Before the records, copy out verbatim every line from the one containing "Click the Expandable to label" through the one containing "click(x=1221, y=161)", both ends included.

Record excerpts >>
* BEGIN *

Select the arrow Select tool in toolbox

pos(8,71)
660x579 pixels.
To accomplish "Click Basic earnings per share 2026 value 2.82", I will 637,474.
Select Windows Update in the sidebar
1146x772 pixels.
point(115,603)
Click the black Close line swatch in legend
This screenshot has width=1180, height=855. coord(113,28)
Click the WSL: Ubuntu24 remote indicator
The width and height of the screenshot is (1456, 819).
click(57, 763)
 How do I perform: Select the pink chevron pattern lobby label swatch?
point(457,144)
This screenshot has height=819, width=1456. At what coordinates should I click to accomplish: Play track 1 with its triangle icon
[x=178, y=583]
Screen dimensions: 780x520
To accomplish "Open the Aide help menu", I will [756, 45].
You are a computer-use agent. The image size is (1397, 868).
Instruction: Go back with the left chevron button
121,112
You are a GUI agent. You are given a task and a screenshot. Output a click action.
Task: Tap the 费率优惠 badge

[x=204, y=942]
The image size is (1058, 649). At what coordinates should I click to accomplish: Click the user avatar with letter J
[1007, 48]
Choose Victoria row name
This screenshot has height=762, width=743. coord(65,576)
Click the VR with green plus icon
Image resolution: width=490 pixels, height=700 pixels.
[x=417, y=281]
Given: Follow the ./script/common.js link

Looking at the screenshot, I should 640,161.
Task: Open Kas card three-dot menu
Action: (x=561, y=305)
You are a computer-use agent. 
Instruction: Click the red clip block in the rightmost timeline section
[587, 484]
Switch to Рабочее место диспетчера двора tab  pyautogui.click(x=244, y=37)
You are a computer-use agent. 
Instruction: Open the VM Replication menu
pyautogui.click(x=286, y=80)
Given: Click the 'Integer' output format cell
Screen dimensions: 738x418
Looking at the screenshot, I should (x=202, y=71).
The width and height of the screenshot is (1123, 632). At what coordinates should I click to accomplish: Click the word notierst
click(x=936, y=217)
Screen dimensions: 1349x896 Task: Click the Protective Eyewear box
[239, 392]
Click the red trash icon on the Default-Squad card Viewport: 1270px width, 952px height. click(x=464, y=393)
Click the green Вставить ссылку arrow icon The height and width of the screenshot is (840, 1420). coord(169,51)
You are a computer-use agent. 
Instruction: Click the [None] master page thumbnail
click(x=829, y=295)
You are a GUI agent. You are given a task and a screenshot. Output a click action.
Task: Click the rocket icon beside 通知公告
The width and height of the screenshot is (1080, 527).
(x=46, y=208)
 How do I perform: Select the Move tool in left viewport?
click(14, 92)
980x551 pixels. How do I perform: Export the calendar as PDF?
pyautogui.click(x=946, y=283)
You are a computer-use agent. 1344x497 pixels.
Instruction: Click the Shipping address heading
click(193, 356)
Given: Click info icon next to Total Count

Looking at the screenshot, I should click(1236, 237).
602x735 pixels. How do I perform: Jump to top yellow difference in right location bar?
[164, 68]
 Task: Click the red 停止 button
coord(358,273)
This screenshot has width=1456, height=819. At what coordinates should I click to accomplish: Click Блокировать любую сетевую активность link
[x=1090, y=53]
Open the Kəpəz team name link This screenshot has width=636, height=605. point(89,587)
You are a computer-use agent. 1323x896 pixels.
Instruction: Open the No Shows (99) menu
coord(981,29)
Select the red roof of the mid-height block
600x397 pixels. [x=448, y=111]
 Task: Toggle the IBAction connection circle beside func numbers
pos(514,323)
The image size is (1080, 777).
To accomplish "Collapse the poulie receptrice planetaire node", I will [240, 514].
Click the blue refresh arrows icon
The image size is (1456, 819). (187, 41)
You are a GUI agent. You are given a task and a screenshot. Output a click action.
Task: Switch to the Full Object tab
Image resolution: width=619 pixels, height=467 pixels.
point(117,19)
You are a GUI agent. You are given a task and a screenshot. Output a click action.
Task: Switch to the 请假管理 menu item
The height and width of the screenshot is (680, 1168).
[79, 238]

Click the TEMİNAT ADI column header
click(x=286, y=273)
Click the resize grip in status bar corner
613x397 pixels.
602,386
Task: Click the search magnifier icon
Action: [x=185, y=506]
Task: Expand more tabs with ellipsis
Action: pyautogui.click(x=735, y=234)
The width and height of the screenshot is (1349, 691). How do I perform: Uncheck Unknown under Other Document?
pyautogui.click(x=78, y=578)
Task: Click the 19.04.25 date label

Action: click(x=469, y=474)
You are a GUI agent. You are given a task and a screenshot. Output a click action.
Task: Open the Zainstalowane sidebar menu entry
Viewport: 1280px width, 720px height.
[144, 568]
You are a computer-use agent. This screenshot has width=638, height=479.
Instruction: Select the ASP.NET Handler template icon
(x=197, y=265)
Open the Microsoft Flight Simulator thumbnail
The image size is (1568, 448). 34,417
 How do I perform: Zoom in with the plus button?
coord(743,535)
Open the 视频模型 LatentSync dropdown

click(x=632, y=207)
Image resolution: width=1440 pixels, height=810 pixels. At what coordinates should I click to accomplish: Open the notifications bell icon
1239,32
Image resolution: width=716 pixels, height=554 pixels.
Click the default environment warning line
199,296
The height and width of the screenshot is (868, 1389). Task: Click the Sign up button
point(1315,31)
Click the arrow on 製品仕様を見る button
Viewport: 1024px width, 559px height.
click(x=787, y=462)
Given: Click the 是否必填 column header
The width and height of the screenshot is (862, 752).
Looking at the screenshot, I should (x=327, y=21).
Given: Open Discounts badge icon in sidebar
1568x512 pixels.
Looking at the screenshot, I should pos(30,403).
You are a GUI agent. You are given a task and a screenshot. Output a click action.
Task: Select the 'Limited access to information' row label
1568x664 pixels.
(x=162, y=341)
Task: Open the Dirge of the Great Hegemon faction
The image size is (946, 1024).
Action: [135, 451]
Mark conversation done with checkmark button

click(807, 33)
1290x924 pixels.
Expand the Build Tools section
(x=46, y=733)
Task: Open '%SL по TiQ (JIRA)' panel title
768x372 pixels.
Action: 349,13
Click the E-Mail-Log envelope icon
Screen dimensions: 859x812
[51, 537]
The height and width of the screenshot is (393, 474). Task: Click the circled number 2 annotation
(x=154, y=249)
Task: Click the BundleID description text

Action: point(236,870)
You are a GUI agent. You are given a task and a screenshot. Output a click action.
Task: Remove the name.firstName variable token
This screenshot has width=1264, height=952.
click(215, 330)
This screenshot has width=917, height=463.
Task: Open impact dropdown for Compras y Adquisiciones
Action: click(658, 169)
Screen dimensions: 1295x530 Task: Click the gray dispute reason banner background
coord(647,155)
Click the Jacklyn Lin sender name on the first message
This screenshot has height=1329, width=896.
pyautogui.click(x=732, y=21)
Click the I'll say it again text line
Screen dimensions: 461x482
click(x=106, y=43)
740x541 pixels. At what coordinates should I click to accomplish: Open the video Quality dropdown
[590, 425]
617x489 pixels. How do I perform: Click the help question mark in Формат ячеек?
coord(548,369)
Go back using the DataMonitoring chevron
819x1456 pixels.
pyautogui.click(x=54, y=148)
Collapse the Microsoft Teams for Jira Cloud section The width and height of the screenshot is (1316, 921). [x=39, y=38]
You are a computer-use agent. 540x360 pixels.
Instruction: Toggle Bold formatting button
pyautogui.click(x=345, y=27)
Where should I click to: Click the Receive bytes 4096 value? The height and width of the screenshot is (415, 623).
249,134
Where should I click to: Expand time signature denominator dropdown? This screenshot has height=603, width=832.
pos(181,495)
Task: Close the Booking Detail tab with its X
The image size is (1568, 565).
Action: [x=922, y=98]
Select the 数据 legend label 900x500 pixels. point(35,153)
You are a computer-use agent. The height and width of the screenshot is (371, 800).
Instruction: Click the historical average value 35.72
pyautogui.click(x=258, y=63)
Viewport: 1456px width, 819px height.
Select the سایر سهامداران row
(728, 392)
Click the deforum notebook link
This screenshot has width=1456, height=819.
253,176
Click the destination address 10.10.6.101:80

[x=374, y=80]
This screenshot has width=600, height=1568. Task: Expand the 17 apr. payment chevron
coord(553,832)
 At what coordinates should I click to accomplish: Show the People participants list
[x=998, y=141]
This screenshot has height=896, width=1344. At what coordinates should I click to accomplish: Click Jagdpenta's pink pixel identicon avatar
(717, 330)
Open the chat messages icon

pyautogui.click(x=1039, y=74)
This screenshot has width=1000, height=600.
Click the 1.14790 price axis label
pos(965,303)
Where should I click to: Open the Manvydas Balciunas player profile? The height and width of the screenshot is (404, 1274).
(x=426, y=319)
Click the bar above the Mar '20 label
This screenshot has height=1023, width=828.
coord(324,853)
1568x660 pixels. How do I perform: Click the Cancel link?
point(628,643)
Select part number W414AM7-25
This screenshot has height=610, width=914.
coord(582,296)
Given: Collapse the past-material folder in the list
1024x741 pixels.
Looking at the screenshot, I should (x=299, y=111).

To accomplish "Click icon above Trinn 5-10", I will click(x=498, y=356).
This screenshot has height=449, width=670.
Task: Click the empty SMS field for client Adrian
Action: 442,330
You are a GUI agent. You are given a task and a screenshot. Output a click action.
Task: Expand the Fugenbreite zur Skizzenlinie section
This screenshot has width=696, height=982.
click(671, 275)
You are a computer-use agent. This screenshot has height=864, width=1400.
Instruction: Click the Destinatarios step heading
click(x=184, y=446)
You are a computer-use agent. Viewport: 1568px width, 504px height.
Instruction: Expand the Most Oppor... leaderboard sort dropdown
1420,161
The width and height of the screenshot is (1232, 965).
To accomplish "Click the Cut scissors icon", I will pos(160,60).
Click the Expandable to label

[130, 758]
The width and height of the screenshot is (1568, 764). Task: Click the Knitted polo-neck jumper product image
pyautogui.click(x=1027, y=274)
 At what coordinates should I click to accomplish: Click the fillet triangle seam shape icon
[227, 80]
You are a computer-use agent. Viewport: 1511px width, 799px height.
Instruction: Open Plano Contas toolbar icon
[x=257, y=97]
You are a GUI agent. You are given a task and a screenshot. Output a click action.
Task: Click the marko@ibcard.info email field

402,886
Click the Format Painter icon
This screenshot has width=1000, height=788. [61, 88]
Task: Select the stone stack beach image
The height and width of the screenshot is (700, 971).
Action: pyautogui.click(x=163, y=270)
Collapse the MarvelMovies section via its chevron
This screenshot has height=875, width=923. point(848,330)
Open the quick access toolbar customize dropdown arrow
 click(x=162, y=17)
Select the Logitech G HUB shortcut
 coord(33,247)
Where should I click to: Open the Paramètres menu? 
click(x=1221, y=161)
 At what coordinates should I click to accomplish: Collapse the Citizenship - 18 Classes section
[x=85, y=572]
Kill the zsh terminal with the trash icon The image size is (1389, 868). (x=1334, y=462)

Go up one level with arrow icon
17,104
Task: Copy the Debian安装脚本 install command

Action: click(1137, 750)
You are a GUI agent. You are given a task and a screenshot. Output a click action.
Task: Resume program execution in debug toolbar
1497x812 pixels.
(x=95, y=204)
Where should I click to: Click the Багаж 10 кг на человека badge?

* END *

The reply >>
Click the Expandable to label

[130, 758]
The width and height of the screenshot is (1568, 764). Task: Click the Knitted polo-neck jumper product image
pyautogui.click(x=1027, y=274)
 At what coordinates should I click to accomplish: Click the fillet triangle seam shape icon
[227, 80]
You are a computer-use agent. Viewport: 1511px width, 799px height.
Instruction: Open Plano Contas toolbar icon
[x=257, y=97]
You are a GUI agent. You are given a task and a screenshot. Output a click action.
Task: Click the marko@ibcard.info email field

402,886
Click the Format Painter icon
This screenshot has width=1000, height=788. [61, 88]
Task: Select the stone stack beach image
The height and width of the screenshot is (700, 971).
Action: pyautogui.click(x=163, y=270)
Collapse the MarvelMovies section via its chevron
This screenshot has height=875, width=923. point(848,330)
Open the quick access toolbar customize dropdown arrow
 click(x=162, y=17)
Select the Logitech G HUB shortcut
 coord(33,247)
Where should I click to: Open the Paramètres menu? 
click(x=1221, y=161)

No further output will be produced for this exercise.